Author: Dutchy
Date: 2007-03-10 16:39
If your daughter is really that interested in learning the oboe, I'd say keep the oboe you have so she can start learning to play it. It could take weeks or even months to get in touch with a teacher and then obtain a teacher-recommended oboe, and that's weeks or months that she could have been starting on the oboe.
Showing you a picture of a non-Larilee full conservatory oboe won't necessarily help, because each manufacturer can have slight differences in their keywork, so what you see in a photo of another oboe won't necessarily correspond with what the oboe you're holding is capable of. Your best bet is the reliability of the seller--a reputable music dealer will know what he's talking about when he says "full conservatory", and will stand behind it. Who did you buy it from?
Try this for Larilee:
Larilee Woodwind Corp.
Elkhart, IN 46514 United States
(574) 293-2005 , (574)293-2005 fax
Dropping out of band for a year (or even two) is not such a bad idea IMO. Band is a social event as well as a musical event; it's as much about socializing with your fellow clarinetists as it is about playing music. And if she's not going to be a clarinetist anymore--if she sees herself as going to be an oboist--she feels a not unnatural need to distance herself from that particular social group known as "The Clarinets". Also, she's not going to have time next year to practice clarinet parts for band AND be learning the oboe.
The band director's experience has been with kids who drop out of band in 7th or 8th grade because after the first couple of years (5th and 6th grade), they're bored with playing "The Peanut Song" and "Go Tell Aunt Rhodie", and for them to progress to the next level of songs requires more practice than they're willing to put in.

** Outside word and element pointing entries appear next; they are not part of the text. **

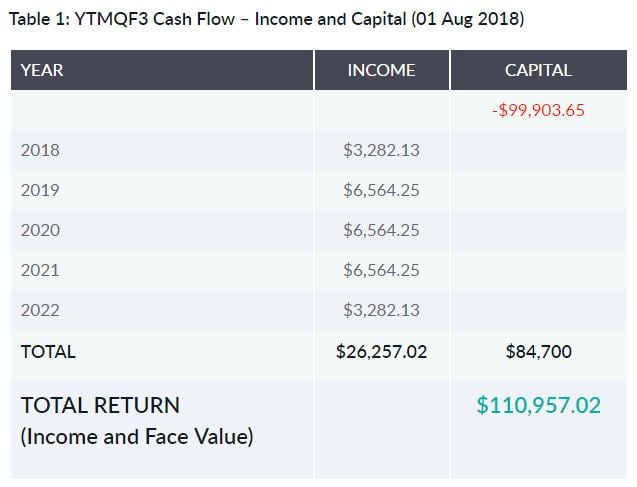Click the red -$99,903.65 capital value
The height and width of the screenshot is (487, 637).
pos(538,110)
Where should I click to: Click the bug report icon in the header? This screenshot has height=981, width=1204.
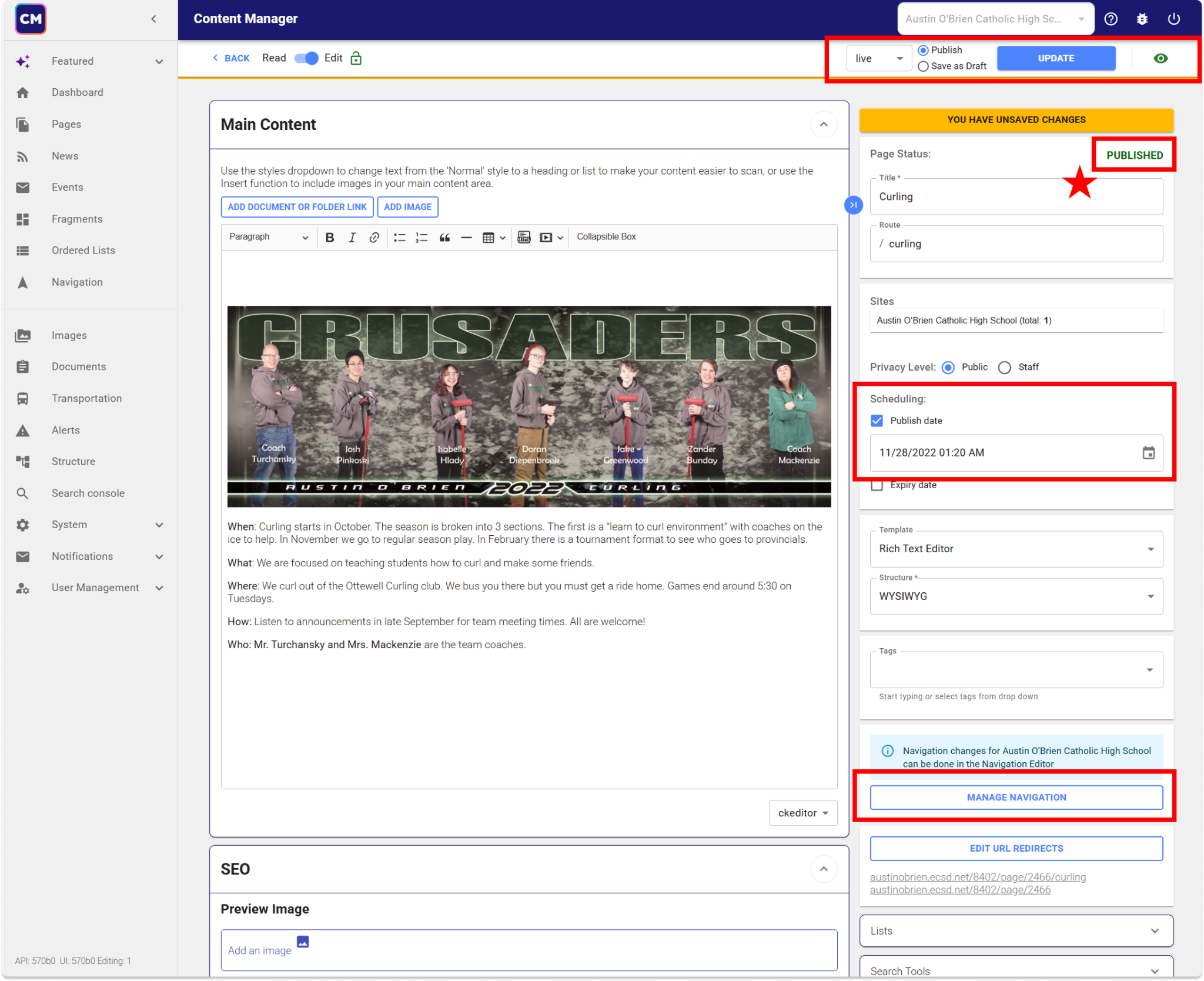[1142, 18]
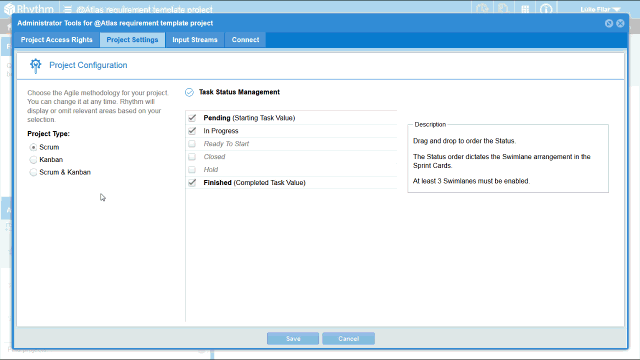The image size is (640, 360).
Task: Click the Cancel button
Action: 349,338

Also, when they get to 7th and 8th grade, suddenly there are a lot more things to do, socially, than band. They have more important things to think about, and "band" gets put on the back burner. They're not little 10-year-olds anymore who, when asked, "Would you like to play an instrument?" shrug non-committally and go along with the parental program.

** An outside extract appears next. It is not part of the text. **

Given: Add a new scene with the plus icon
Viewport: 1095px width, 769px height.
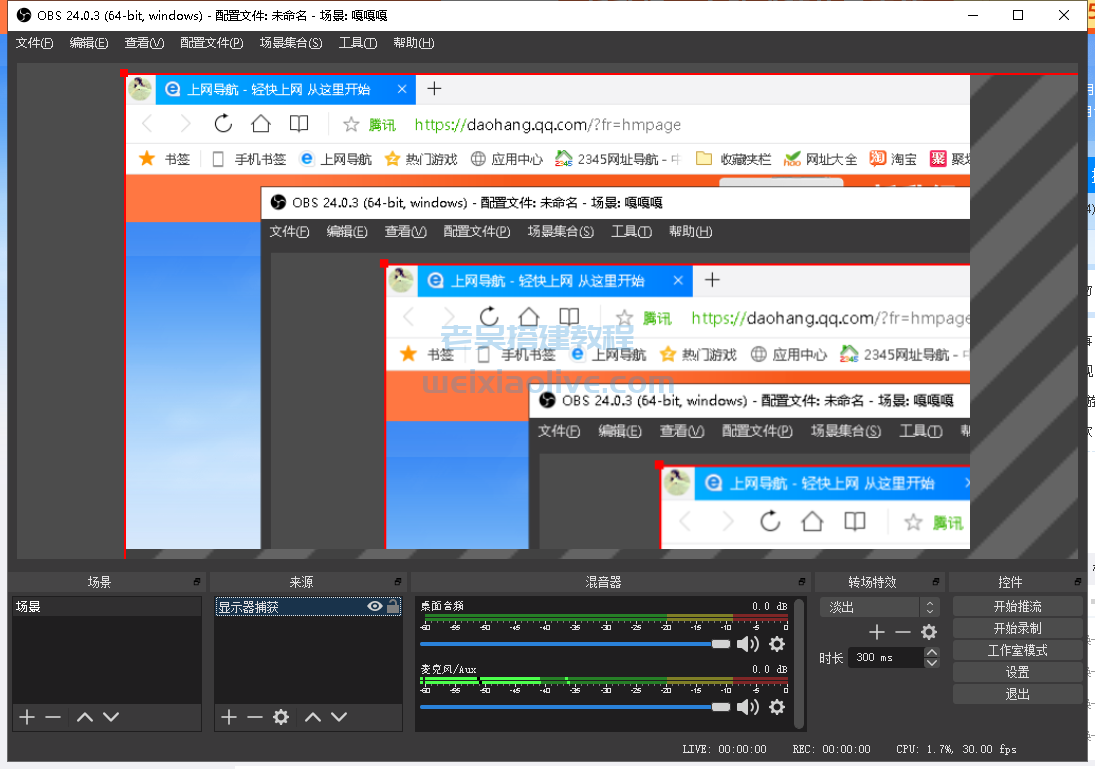Looking at the screenshot, I should coord(26,716).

So these are the kids who don't come back to band.
However, there are other kids who do drop out, and who do come back. My daughter took clarinet all the way from 5th through 8th grade, but when she got to 9th grade, was forced by idiotic school district scheduling to choose between Band and Chorus. She chose Chorus for her freshman and sophomore years, but got tired of the silly woman they had for a teacher, so decided to go back to band for her junior year. The band director suggested she have some catch-up lessons the summer previous, which she did, and she rejoined Band her junior year last September with no problems.